Dataset entries:
_ _ _ _ _

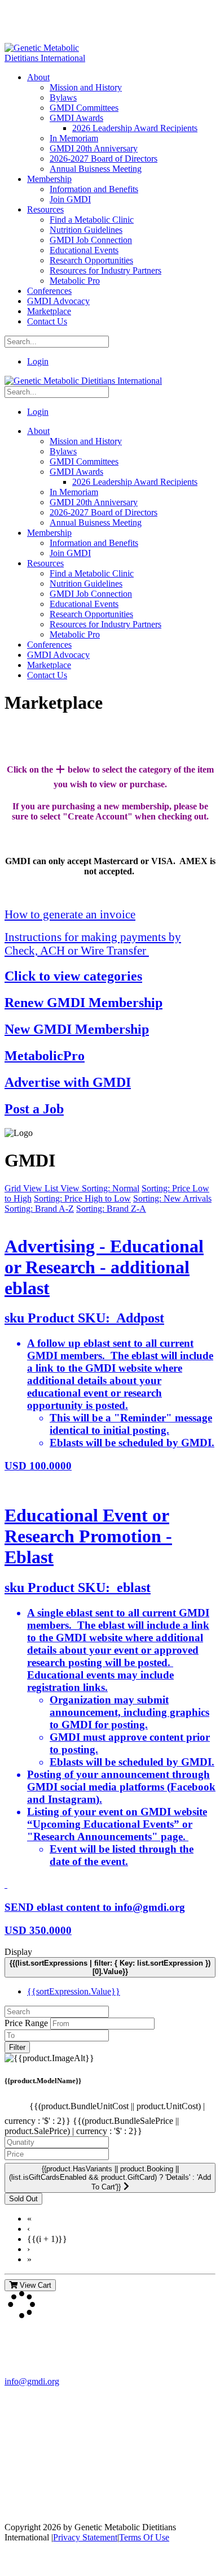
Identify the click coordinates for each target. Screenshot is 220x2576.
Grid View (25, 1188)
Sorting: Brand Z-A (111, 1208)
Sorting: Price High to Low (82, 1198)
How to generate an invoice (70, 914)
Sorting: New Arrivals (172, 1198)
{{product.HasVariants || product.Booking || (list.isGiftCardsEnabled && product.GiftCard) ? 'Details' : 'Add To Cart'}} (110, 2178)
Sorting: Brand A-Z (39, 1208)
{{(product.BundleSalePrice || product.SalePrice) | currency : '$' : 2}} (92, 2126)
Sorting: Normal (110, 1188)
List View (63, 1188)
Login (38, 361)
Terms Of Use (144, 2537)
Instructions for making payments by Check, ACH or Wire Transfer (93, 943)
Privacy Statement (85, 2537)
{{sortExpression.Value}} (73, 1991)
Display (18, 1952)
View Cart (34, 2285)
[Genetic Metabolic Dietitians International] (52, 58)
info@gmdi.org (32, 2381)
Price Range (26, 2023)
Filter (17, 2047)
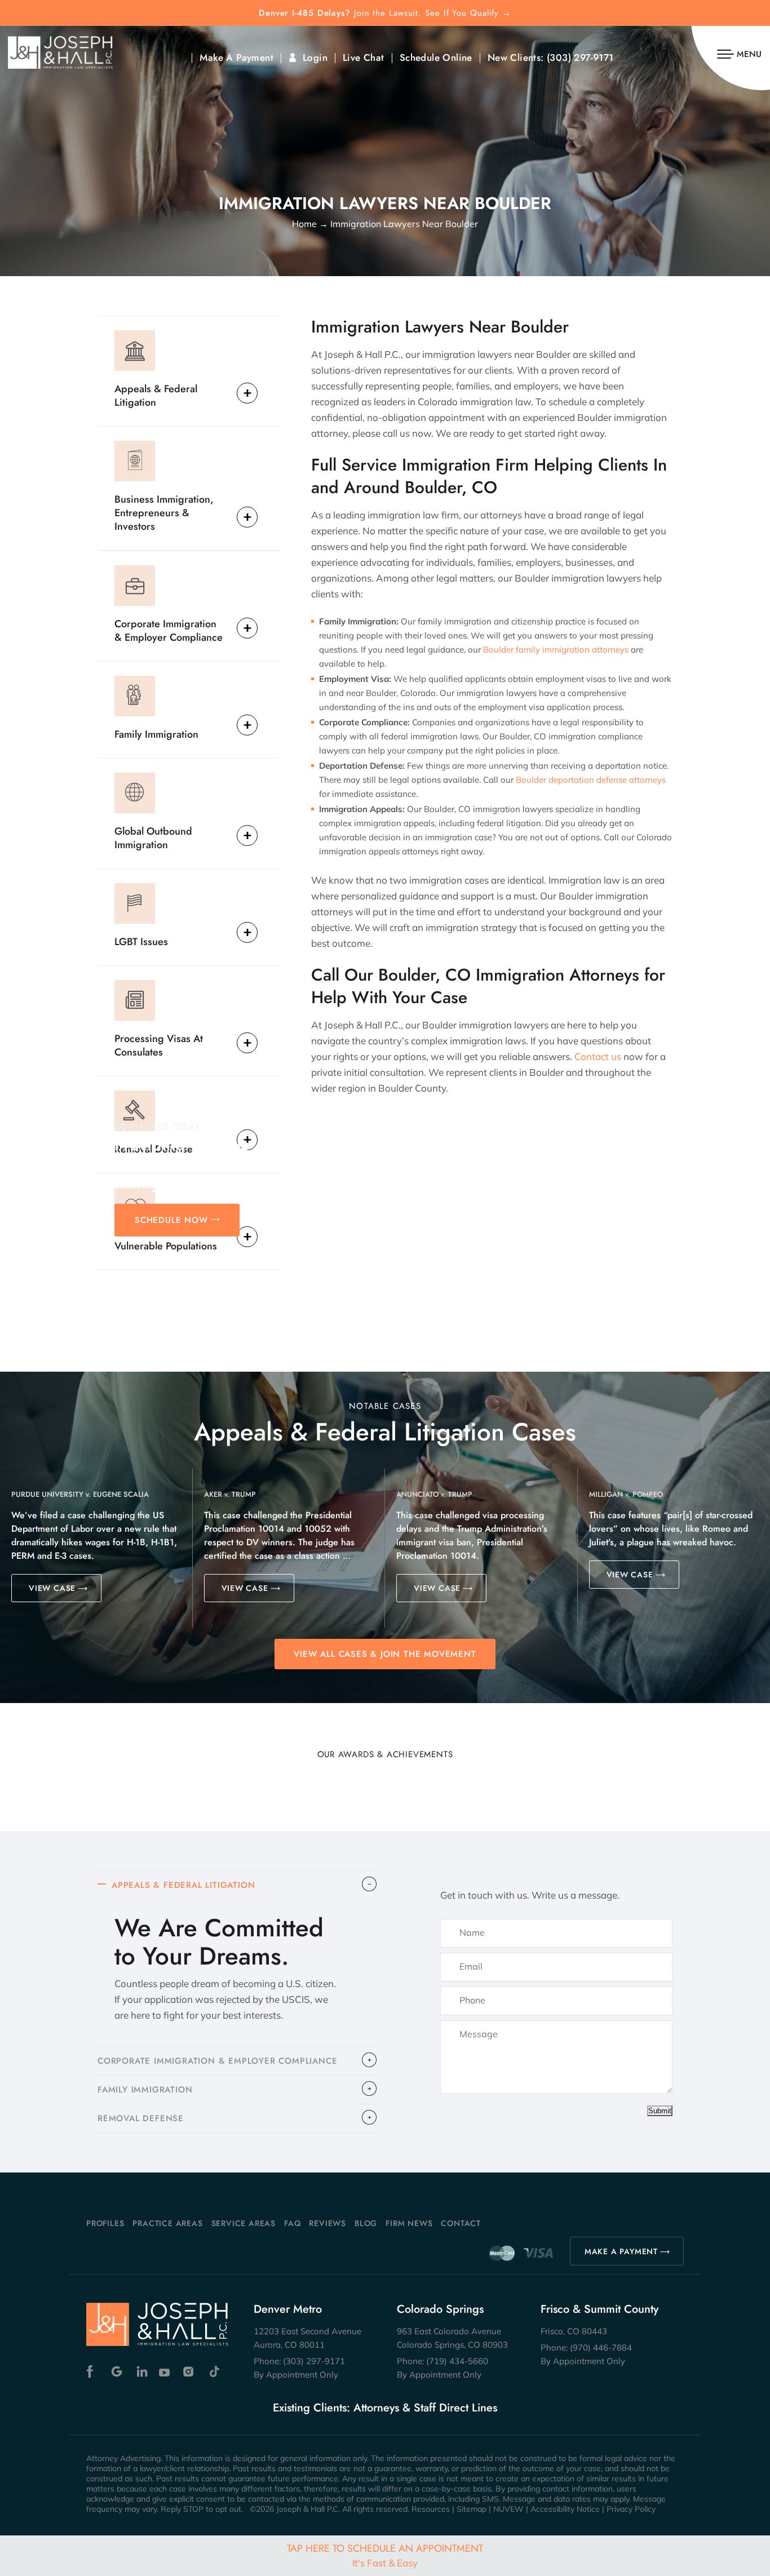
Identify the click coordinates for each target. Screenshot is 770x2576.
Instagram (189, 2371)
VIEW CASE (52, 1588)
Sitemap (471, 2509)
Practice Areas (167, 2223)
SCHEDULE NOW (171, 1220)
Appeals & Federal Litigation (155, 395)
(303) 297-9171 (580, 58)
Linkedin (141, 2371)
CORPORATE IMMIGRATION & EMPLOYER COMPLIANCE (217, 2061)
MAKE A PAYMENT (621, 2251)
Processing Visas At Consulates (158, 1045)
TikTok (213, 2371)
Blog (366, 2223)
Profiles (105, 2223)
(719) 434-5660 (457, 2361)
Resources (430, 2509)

_ _ _ _ _

-- Try it --
Copy the lines exactly as they appear from the opening of the entries above through the line with "Sorting: New Arrivals (172, 1198)", excluding all pictures.

-- Your response --
Identify the click coordinates for each target. Screenshot is 220x2576.
Grid View (25, 1188)
Sorting: Brand Z-A (111, 1208)
Sorting: Price High to Low (82, 1198)
How to generate an invoice (70, 914)
Sorting: New Arrivals (172, 1198)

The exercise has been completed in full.